A Ley de Medios, a partir de agora, obriga o governo a taxar os bens do grupo e licitar as licenças excedentes. Essas licitações e outros mecanismos da lei que permitem o acesso a recursos da comunicação por mais e menores grupos, fortalece a imprensa comunitária, a diversidade de meios alternativos e a produção regional, são instrumentos decisivos para democratizar a midia argentina.
Coragem, Dilma
Organizações da sociedade civil brasileira aguardavam com expectativa a confirmação da Ley de Medios argentina, como estímulo para que o governo brasileiro também enfrente a concentração da mídia pelos poucos grupos que dominam a comunicação no país.

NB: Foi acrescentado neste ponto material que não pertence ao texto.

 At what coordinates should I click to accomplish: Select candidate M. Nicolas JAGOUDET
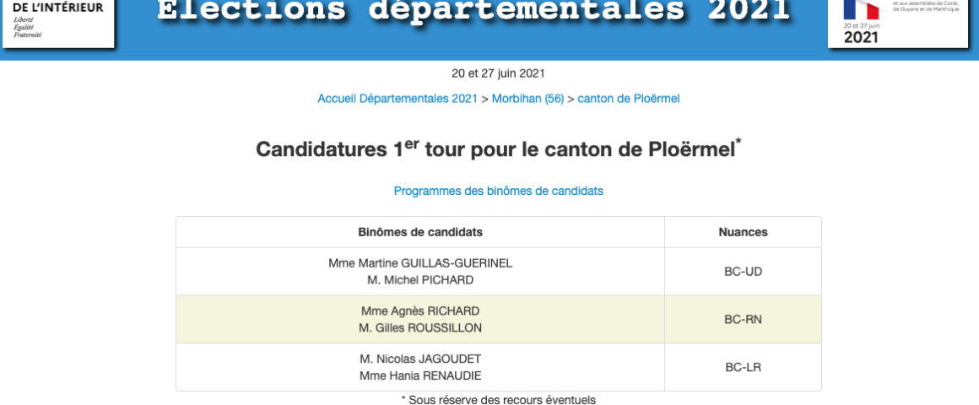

Os instrumentos para uma legislação detalhada já estão à disposição do governo, demonstrando a crescente articulação do movimento social para subsidiar uma ação qualificada do Executivo e Legislativo numa área complexa, que é mantida desregrada justamente para dificultar qualquer desacomodação dos grupos monopolistas.
O movimento social pressiona para que a Presidenta Dilma envie ao Congresso as resoluções tiradas pela I Conferência Nacional de Comunicação (I Confecom), realizada em 2009, e resultantes da consulta pública que aponta uma plataforma para modernizar e democratizar o setor. “Coragem, Dilma!”, pediam algumas faixas criadas para o 7D e as mobilizações que virão.

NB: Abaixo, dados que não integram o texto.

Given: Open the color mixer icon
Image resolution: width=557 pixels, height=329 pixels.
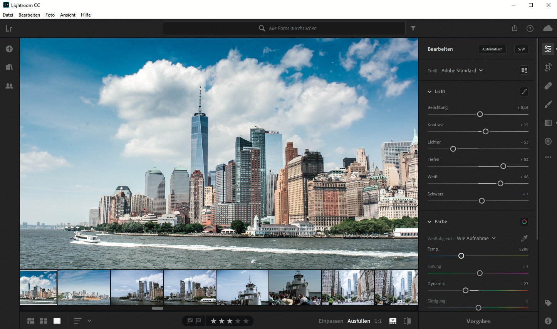Looking at the screenshot, I should pyautogui.click(x=524, y=222).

No caso brasileiro, grande parte dos abusos se da justamente pelo descumprimento de artigos constitucionais 220, 221 e 223, aprovados em 1988, mas que até hoje são mantidos sem a regulamentação legal necessária para for fim aos monopólios e oligopólios e assegurar a diversidade e a regionalização do setor.

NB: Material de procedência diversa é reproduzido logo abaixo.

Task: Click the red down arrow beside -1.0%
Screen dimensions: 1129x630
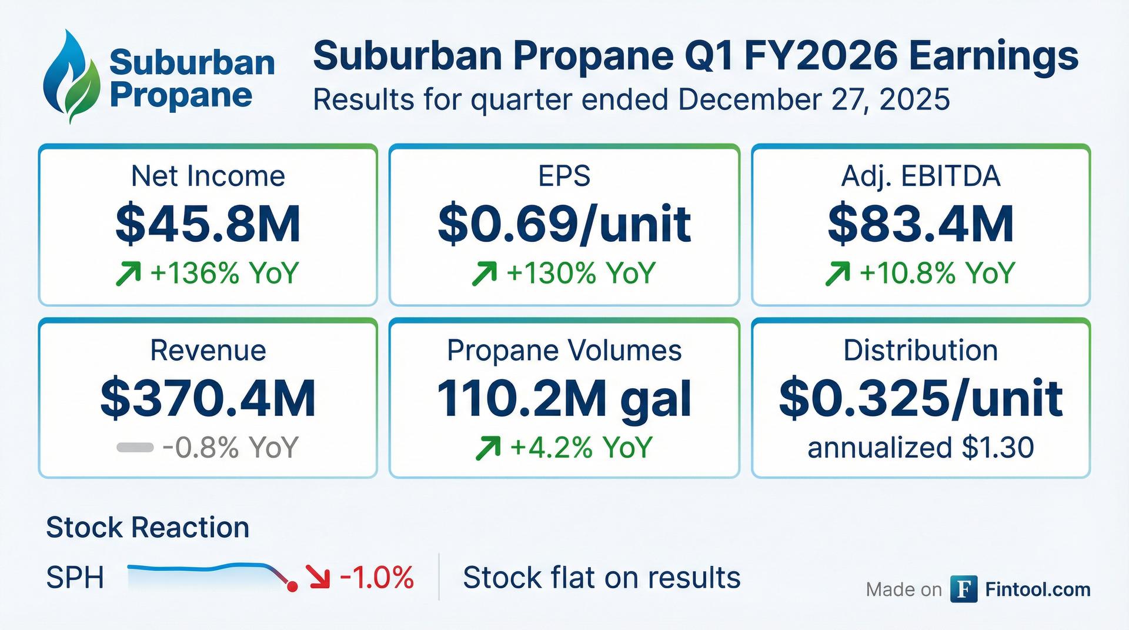Action: coord(319,578)
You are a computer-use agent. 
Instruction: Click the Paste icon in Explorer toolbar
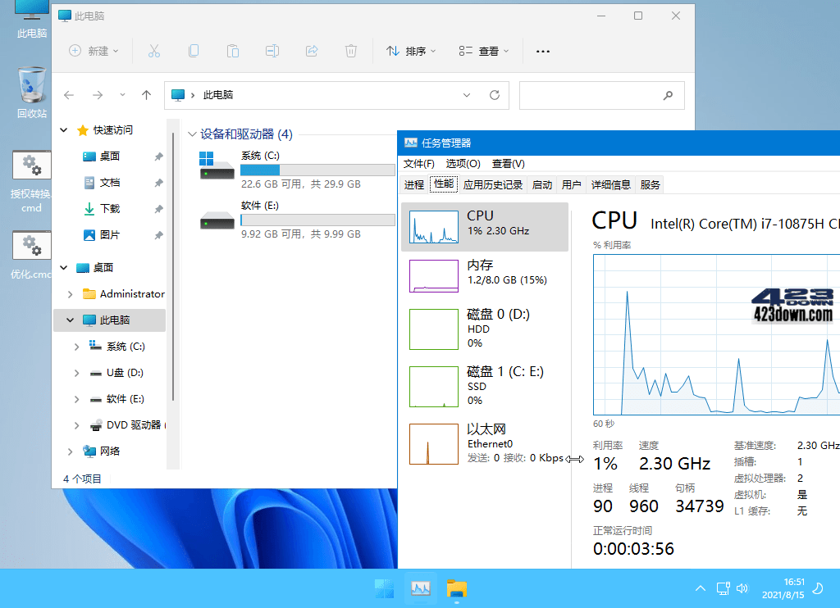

A defesa de um novo marco regulatório é objeto de uma campanha Para Expressar a Liberdade, lançada em junho, durante a Cúpula dos Povos para a Rio + 20, reclamando Uma nova lei para um novo tempo , slogan da mobilização liderada pelo FNDC e entidades parceiras.
Um debate fora da grande mídia
Na mesma semana em que a justiça argentina decidiu por fim à liminar do Clarin, a Campanha Para Expressar a Liberdade recebeu no Brasil o relator da ONU para a liberdade de Expressão, Frank La Rue, com uma agenda de audiências em São Paulo e Brasilia, para ampliar um debate com o governo e a sociedade civil, para o qual a midia brasileira tem recusado espaço.
La Rue reiterou declarações anteriores, de que não há qualquer insconstitucionalidade na Ley de Medios argentina, enfatizou sua importância para uma comunicação democrática e mencionou o caso uruguaio, em que uma nova lei para o setor está sendo construida, cumprindo caminhos constitucionais.
O convidado ouviu também relatos sobre o comportamento da mídia brasileira, que atua como partido político, impôe posições à opinião pública, concentra os recursos publicitários do governo distribuídos ṕor critérios de audiência e náo da voz igualitária ao conjunto da sociedade, entre outras denúncias.
Os grupos brasileiros de telecomunicações tem feito campanha declarada contra a Ley de Medios argentina e outras mudanças nas leis de países como a Venezuela e Ecuador, propagando seu receio de que essa tendência se alastre pelo continente e atinja seus interesses corporativos. As leis são taxadas de antidemocráticas por uma imprensa que se recusa a cumprir seu papel de ouvir igualmente os defensores das medidas.
Para ativistas brasileiros, a multiplicação desses debates fora da mídia convencional é necessária para informar a sociedade por outros meios, pedir determinação ao governo e apoiar enfrentamentos que conduzam a um novo marco regulatório das comunicações.